On the back subject we were going roughly 60-65 when I crashed. Back is all good now thanks for asking!!oof dude, breaking your brack on a g-out is up there on my nightmare scenarios list.
were you haulin the mail and flew off the one side?
Hope you're recovered from that.
I wanted to ask about this comment from early in the thread. Schreiner is on my list of rear end manufactureres to choose for my build, but this is the first negative comment i've seen. Do you have strong opinions about them? any thoughts on why the seals were bad?

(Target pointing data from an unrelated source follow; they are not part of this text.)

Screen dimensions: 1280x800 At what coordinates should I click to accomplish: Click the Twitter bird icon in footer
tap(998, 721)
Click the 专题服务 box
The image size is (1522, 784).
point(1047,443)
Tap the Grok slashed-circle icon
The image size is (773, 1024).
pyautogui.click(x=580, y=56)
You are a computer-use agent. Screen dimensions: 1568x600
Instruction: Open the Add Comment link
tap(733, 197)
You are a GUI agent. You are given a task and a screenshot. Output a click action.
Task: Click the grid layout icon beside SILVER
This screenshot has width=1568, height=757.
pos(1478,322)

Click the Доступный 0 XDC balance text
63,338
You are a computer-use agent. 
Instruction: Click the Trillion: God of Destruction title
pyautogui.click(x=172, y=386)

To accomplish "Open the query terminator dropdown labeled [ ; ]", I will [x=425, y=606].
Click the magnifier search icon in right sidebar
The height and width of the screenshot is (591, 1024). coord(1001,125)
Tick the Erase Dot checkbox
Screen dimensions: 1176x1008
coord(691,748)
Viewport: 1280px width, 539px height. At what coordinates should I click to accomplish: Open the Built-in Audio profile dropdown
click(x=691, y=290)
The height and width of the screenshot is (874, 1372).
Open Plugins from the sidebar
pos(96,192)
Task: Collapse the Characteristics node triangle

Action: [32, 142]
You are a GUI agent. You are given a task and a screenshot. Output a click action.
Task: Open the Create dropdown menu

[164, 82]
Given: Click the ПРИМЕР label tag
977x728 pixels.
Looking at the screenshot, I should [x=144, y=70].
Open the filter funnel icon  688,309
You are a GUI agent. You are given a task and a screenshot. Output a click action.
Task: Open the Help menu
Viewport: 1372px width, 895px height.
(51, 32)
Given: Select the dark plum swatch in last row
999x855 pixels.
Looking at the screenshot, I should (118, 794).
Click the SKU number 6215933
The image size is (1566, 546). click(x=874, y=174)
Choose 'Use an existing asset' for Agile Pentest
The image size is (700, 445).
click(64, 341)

As far as schreiner rear ends. My set up was the 2” snout with 31 spline gun drilled axles. The housing was not the fabbed housing but the 9” center section retubed by schreiner I think they have since upgrade those housing to a more fabricated stock style 9” center section (see the Bodj S-10) for example.With My housing I was always chasing cracks and leaks like every trip.
My rear end worked great when I had 35’s as soon as I went up to 37’s is when my hub issues started. The spindle nut lock ring is very chinsy the tab that locks into the cut out on the snout would constantly break and cause the spindle not to back out and ruin your weekend. I double stacked the rings on top of each other and never had one break again. Issue 2 the driver side snout was not reverse thread so the wheel rotation was trying to loosen it rather then tighten. Driver side broke the lock rings every time. Issue 3 (which it solvable with a lathe) is there are no crush sleeves on the hubs so the recommended torque was only like 32-flb’s unlink my Jamars that are hit the hub nut tool with a sledge hammer tight. 1 other weird problem that I found was the breather hole was to small and the housing would build enough pressure to cause the hubs seal to leak. I welded a -8 fitting on for a breather and the leaking stopped.
For the price tho you can’t really beat it. I’d recommend the bigger 3.5” fabbed housing and 35-40 spline set up if you plan on running anything over 35” tires.